== Work task ==
Return every line in the entries below where the word "computer" shows up.

== Material for this task ==
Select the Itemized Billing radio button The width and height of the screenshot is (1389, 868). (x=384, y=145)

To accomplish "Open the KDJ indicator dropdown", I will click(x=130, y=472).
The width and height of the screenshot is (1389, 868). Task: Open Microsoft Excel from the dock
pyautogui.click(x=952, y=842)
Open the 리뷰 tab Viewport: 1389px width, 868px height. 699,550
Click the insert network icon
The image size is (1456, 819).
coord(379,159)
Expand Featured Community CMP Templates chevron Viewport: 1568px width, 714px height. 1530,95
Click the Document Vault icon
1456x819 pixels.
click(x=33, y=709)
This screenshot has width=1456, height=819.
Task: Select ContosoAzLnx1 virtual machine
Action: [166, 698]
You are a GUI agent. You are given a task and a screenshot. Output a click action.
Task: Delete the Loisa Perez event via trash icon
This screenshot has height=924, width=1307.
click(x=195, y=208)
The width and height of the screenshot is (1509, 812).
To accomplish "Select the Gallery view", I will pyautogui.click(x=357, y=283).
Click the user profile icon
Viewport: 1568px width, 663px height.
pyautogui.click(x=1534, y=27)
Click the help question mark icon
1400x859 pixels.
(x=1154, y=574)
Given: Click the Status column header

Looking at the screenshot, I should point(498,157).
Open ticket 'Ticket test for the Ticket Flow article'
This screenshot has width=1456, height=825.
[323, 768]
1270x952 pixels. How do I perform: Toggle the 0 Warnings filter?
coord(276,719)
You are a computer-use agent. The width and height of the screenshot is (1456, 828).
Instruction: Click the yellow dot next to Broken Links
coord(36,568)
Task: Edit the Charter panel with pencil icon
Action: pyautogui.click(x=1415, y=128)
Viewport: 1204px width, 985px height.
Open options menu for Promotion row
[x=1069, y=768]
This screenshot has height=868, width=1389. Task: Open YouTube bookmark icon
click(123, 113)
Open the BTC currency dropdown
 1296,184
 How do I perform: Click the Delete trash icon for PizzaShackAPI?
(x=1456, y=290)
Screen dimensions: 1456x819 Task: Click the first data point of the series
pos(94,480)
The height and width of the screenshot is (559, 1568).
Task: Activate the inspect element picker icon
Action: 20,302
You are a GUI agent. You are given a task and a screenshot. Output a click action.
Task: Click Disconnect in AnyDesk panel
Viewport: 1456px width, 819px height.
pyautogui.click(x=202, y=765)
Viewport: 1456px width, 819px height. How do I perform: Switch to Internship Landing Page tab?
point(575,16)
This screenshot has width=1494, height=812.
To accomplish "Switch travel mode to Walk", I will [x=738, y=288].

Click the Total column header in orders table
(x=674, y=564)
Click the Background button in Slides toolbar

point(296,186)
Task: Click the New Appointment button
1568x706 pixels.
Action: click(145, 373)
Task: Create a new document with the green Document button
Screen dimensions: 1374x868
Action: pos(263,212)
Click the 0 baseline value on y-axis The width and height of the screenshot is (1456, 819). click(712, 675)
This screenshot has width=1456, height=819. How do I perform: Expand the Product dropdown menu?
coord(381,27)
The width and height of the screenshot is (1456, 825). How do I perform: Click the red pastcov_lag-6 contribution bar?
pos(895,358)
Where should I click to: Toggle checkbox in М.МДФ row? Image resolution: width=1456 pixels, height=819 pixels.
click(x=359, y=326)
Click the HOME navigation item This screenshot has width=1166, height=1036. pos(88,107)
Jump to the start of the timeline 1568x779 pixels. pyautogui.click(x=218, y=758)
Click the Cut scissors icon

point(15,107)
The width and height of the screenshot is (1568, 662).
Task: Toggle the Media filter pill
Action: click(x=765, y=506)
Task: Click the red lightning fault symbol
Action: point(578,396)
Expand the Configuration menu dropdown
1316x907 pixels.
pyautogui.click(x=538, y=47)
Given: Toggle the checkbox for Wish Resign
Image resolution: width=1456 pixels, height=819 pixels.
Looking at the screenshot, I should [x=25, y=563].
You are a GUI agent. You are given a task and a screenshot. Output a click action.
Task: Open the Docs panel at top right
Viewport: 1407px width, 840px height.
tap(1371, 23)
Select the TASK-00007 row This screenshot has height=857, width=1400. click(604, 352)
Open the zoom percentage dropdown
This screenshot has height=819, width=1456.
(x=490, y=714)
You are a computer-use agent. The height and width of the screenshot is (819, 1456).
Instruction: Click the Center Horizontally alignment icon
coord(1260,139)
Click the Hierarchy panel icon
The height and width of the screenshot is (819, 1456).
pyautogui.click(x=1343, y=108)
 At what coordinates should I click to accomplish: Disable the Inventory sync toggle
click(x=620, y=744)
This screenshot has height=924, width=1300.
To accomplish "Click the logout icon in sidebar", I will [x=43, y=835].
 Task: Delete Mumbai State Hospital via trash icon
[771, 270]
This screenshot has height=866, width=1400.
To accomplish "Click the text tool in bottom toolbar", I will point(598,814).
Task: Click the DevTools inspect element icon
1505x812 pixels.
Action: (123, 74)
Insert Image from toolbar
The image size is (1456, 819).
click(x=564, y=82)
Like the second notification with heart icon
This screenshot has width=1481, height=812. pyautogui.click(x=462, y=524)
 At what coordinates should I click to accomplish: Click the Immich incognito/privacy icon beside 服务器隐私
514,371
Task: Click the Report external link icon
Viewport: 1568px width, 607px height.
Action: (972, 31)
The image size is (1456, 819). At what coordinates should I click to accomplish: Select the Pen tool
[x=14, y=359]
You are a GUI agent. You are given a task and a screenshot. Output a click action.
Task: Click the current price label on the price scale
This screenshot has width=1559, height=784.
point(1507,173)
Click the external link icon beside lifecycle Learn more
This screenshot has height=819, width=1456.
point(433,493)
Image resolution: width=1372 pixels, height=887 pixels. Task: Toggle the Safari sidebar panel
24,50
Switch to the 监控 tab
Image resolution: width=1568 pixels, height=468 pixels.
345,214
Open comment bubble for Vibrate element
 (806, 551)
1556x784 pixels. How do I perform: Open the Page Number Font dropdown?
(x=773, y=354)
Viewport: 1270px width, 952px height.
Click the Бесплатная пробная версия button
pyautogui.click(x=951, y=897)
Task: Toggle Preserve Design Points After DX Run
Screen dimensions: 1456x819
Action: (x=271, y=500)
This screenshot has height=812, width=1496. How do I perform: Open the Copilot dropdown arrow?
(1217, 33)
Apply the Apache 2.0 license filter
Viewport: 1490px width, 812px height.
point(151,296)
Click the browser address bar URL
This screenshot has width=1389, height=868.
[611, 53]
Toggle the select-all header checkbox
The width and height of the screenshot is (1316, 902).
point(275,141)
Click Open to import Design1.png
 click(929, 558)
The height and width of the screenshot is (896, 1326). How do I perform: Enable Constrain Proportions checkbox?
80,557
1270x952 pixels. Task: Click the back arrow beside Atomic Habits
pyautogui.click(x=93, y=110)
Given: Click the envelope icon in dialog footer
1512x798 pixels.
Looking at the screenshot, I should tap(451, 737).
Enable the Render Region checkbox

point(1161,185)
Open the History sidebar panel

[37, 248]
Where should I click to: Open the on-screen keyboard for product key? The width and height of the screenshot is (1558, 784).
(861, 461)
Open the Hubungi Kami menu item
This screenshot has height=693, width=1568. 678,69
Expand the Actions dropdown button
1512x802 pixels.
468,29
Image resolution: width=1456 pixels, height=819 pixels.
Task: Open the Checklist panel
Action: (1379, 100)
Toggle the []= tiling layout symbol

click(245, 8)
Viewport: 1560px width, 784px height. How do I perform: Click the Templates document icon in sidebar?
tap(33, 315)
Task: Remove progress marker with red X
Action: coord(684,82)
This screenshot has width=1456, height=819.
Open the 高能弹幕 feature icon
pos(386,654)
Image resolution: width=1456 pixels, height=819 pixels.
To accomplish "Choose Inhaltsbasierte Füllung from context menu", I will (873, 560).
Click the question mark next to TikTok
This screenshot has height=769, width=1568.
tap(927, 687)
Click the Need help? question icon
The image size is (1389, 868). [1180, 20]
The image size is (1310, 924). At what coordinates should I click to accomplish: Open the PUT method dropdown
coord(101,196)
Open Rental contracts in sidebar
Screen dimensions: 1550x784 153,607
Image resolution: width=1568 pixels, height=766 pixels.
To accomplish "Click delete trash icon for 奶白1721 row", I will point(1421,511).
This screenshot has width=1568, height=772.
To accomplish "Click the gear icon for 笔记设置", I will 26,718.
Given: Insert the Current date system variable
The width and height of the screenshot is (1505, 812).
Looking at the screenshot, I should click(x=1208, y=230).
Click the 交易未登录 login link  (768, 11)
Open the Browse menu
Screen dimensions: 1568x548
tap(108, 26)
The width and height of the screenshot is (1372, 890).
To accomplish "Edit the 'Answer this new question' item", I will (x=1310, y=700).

== Exercise response ==
You are a computer-use agent. The width and height of the screenshot is (1456, 828).
You are a computer-use agent. The height and width of the screenshot is (819, 1456).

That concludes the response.